Survive and advance: Taking stock of Stanford’s Halloween night road win

November 4, 2015

By Matthew E. Milliken
MEMwrites.wordpress.com
Nov. 4, 2015

Stanford’s 30-28 road victory at Washington State on Halloween night was extremely dramatic, so much so that I did two write-ups — one for the first half and the very beginning of the second, while the remainder of the game is recapped here. It was so dramatic, in fact, that it’s easy to overlook some of its larger significance.

Let’s start with the most important result: Stanford is now 7-1 overall and 6-0 in the Pac-12, which puts the Cardinal atop the conference’s Northern Division. Tied for second-place are Oregon and Washington State, which are both 3-2 in league and 5-3 in toto.

The path to the league title game is clear for Stanford: The Northern crown will be secured with the combination of one Cardinal win and one loss by the Ducks. (Even if Washington State won its next four games, all in the Pac-12, and Stanford only won once more in league, the tiebreaker would go to Stanford because of its head-to-head victory over the Cougars. In that scenario, both teams would finish 7-2 in circuit play.)

Now to the deeds of the players. It was, in a sense, the best of times and the worst of times for many Stanford team members.

Veteran quarterback Kevin Hogan was a paltry 10 of 19 passing for 86 yards with no touchdowns and an interception. However, Hogan virtually turned the game around single-handedly with two long third-quarter runs — a 39-yard dash that set up Remound Wright’s TD carry from the Wazzu 2 and a 59-yard touchdown run that cut Stanford’s deficit to two points. (The 39-yarder was the longest of Hogan’s career until it was eclipsed by his touchdown scamper.) Hogan also scored with a six-yard keeper on the team’s ensuing drive, giving the Cardinal its first lead of the night. In all, Hogan netted 112 yards on 14 carries, despite his being sacked four times, and finished as the game’s leading rusher. (He’d never previously had more than 57 yards in any one contest.)

His backfield colleague, Christian McCaffrey, finished with 136 all-purpose yards, which was 30 yards below his previous season low, 166 yards against Central Florida. McCaffrey had a single return, of a punt, for only three yards. But he did have four catches for 26 yards, and his 22 rushes netted 107 yards. That made for a stellar 4.9 yards per carry; it also, I might add, made for the sophomore’s sixth straight 100-yard game. His and Hogan’s rushing performances marked the first time the Cardinal had two players hit the century mark in the same game since Stepfan Taylor (138) and Tyler Gaffney (117) did so against the Washington Huskies in 2011.

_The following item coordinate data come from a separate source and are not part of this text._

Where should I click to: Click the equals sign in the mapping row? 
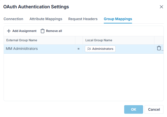(x=79, y=49)
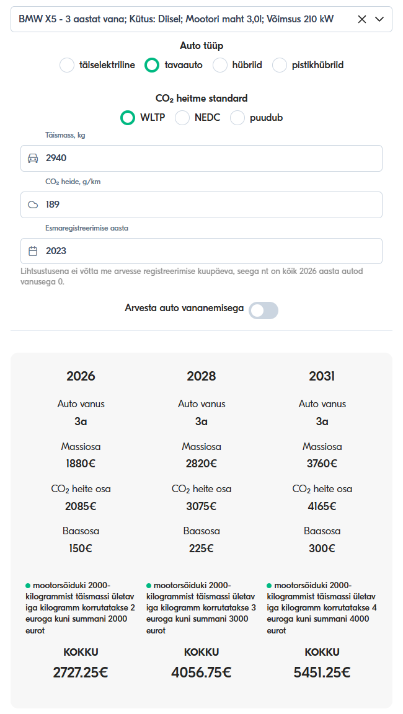Click the 2028 KOKKU total 4056.75€
The height and width of the screenshot is (714, 403).
click(x=201, y=672)
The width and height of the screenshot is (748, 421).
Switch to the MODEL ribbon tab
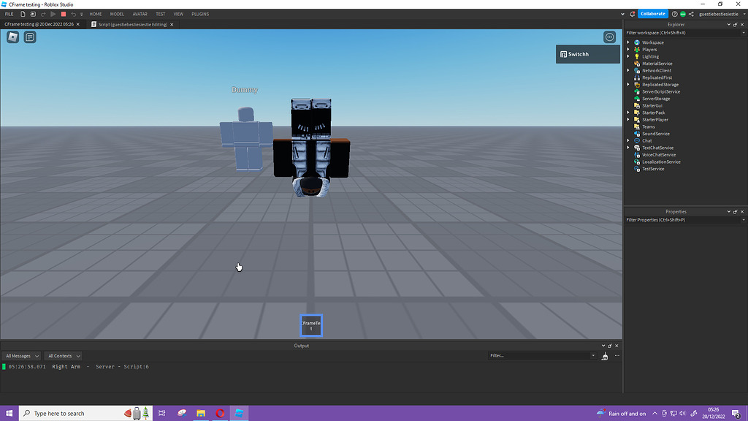117,13
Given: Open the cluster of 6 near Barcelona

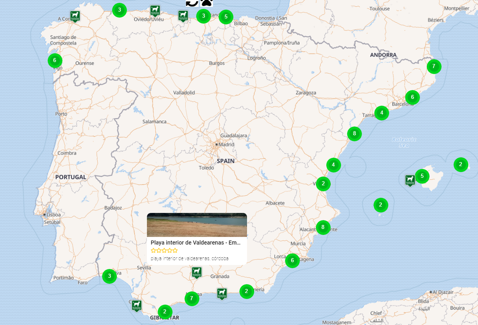Looking at the screenshot, I should pos(412,97).
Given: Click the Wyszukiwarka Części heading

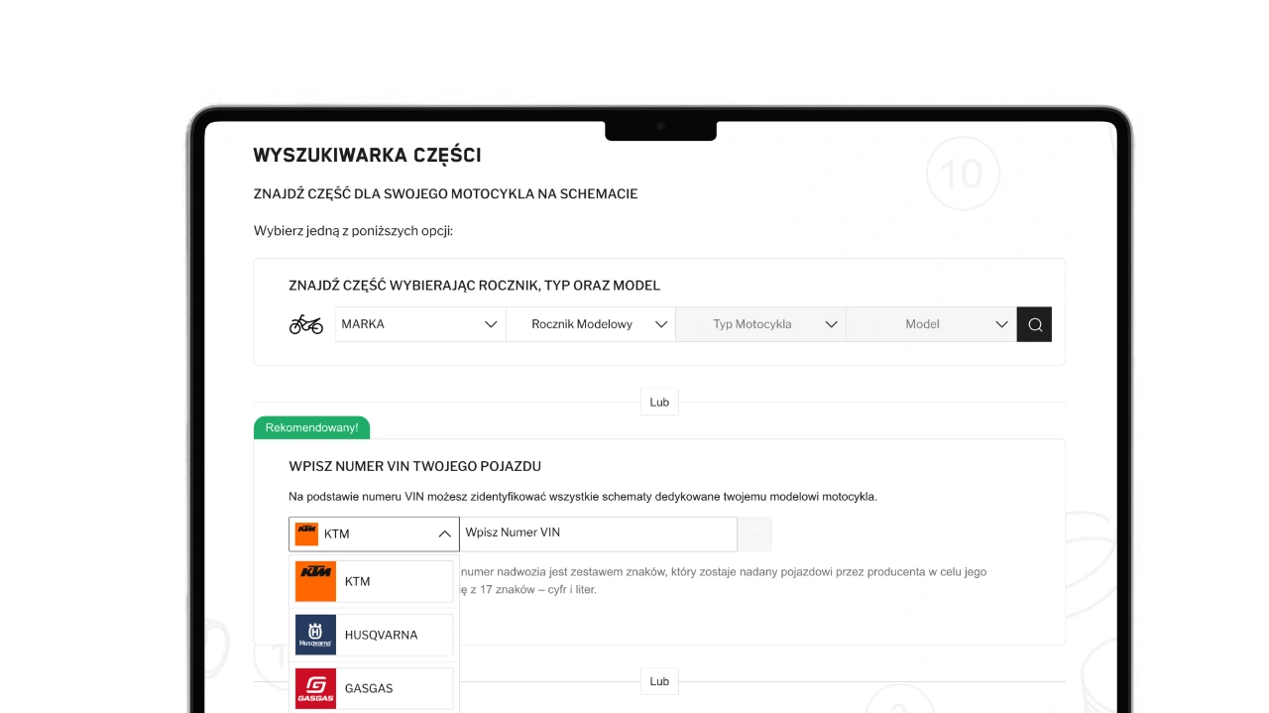Looking at the screenshot, I should coord(367,156).
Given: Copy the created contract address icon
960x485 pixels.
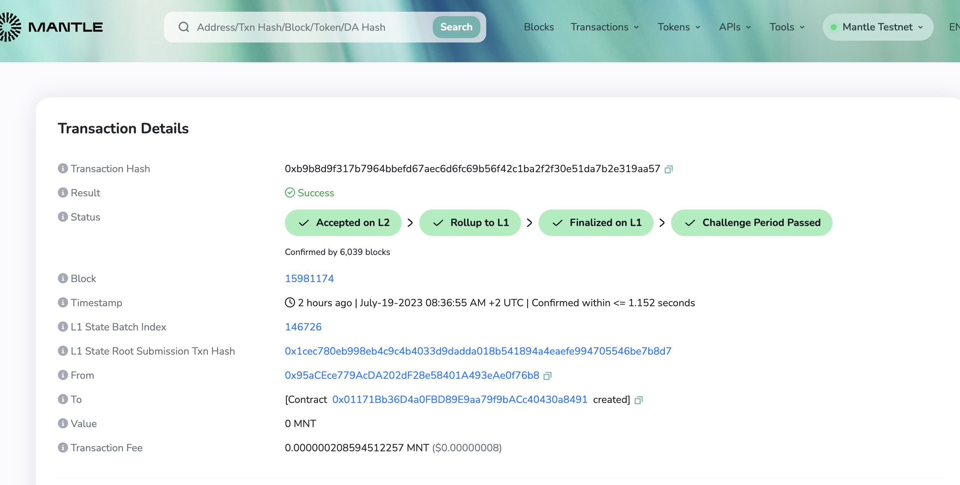Looking at the screenshot, I should coord(638,400).
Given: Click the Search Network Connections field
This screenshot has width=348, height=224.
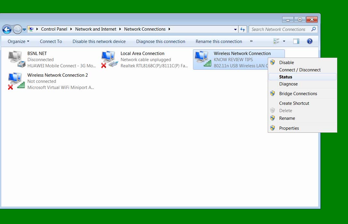Looking at the screenshot, I should pyautogui.click(x=279, y=29).
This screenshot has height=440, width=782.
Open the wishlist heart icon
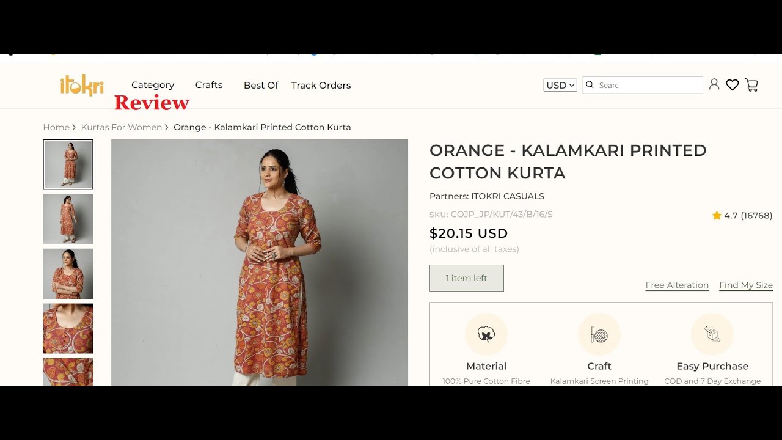coord(732,86)
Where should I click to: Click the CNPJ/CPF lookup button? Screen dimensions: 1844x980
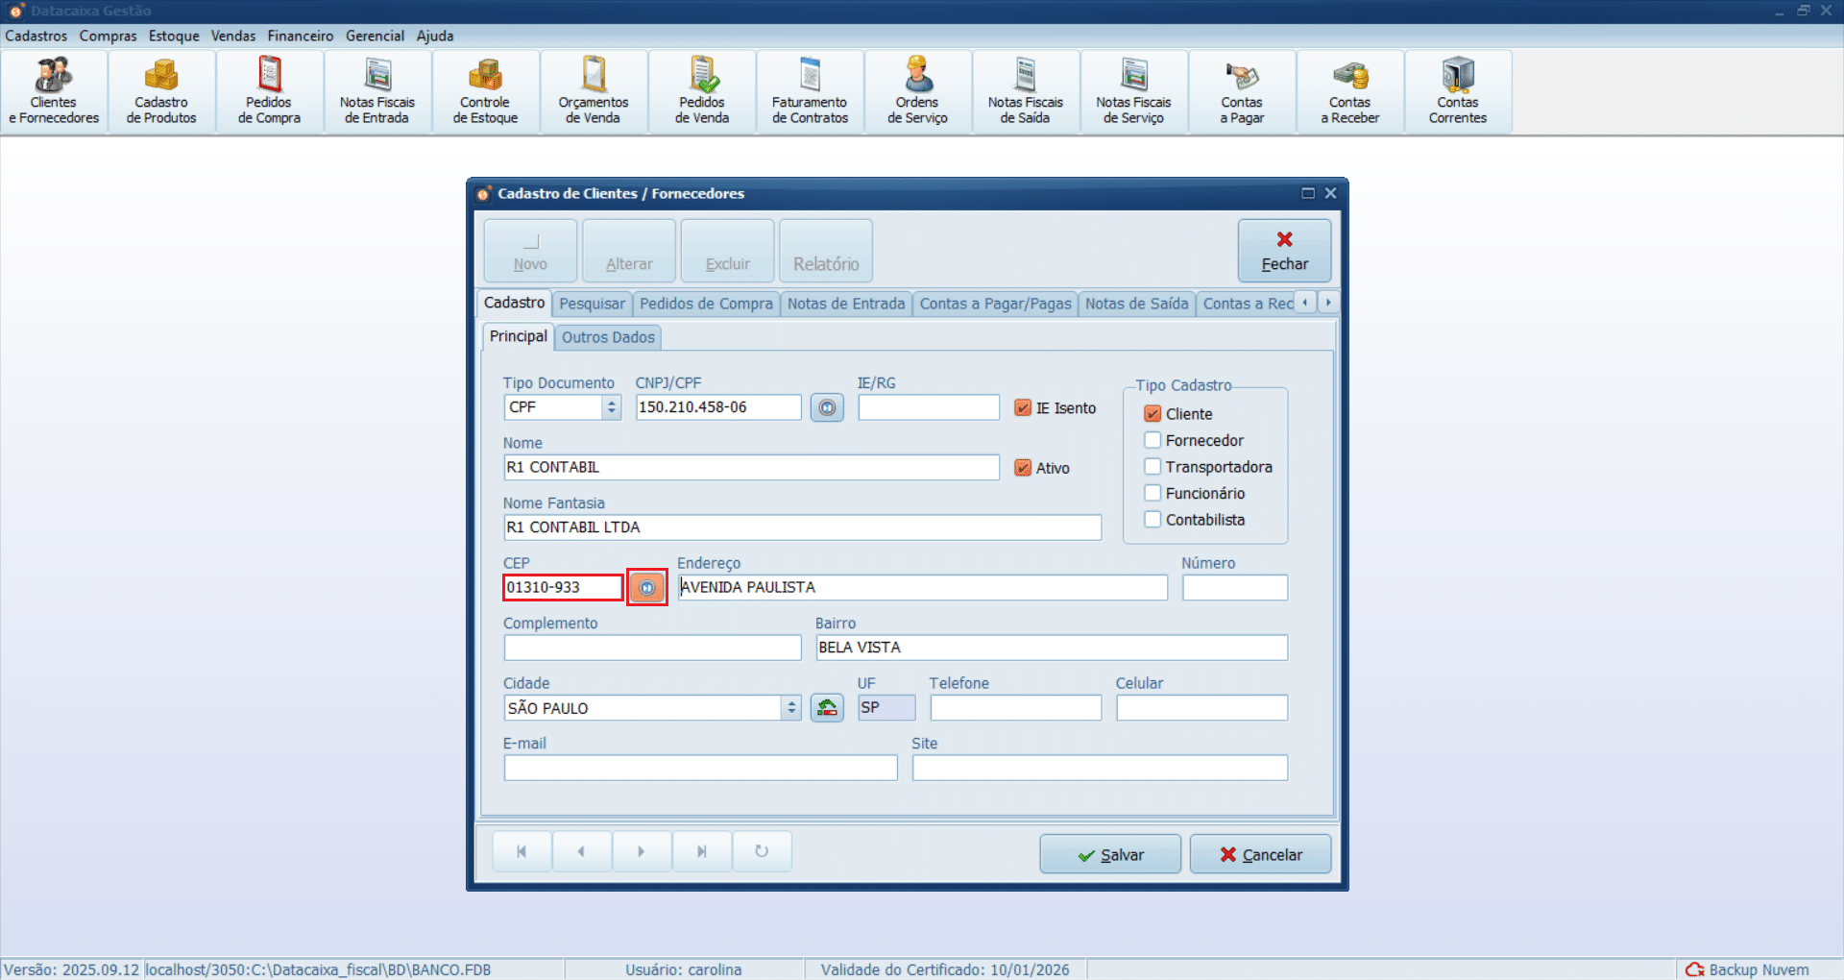(827, 407)
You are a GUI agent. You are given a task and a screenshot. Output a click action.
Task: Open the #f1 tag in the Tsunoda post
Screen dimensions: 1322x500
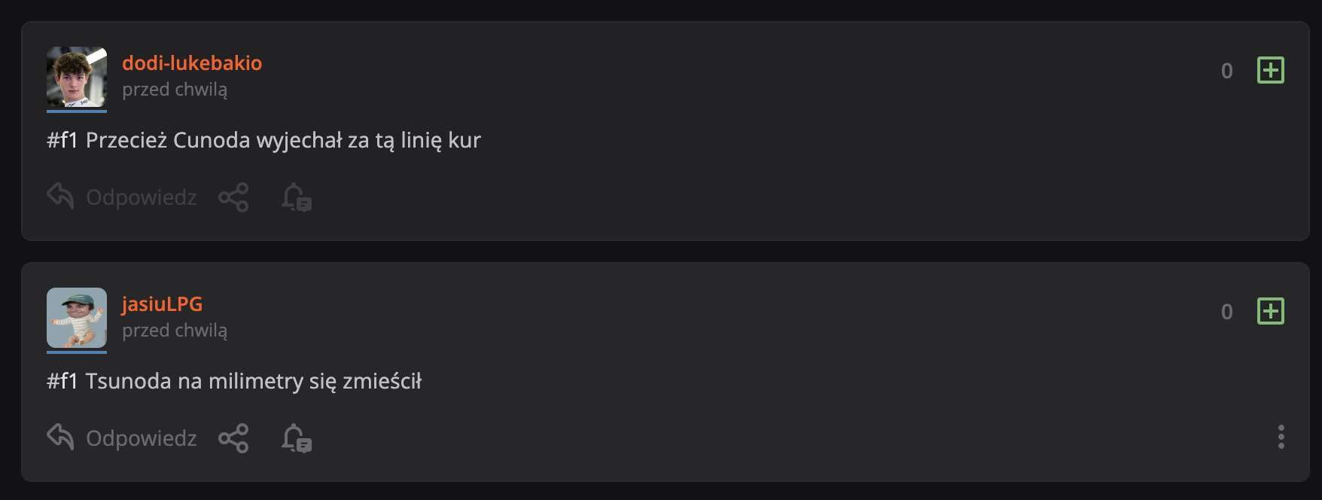click(62, 382)
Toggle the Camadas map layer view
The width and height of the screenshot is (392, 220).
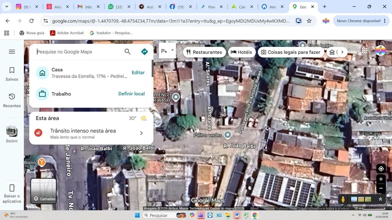(x=43, y=191)
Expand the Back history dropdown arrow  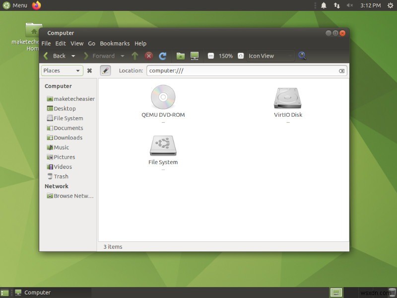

The Coloradan remains atop the nation’s all-purpose leader board at 244 yards a game, averaging nearly 25 yards per game more than the runner-up, San Jose State running back Tyler Ervin. And McCaffrey’s 1,060 rushing yards on the season ranks eighth nationally.

Stanford finished with 40 carries for 226 yards and two touchdowns. Statistically, it wasn’t as impressive as Washington State’s Luke Falk, who passed for more than 300 yards and two touchdowns, but the Cardinal ground attack ultimately had a bigger impact on the game. (The Cougars netted just 88 yards on 23 carries.) As I tweeted after the contest, “226 yards rushing (at 5.7 yards per pop, thanks to some huge Kevin Hogan gains) > 354 yards passing.”

And the Cardinal still leads the nation in time of possession at 34 minutes and 56 seconds per game.

Championship teams usually have to escape close scrapes, and scrapes don’t get much closer than Saturday’s 30-28 squeaker. If Stanford can keep asserting its will and playing its game — springing McCaffrey and an associate for multiple big runs, getting first downs and long gains through the air, and limiting opponent scoring — things will fall into place.

The College Football Playoff selection committee released its initial rankings Tuesday evening, and the Cardinal was ranked 11th, beneath seven undefeated teams and three teams with the same record as Stanford (7-1).

No matter; it bears repeating: If Stanford can keep asserting its will and playing its game — springing McCaffrey and an associate for multiple big runs, getting first downs and long gains through the air, and limiting opponent scoring — things will fall into place.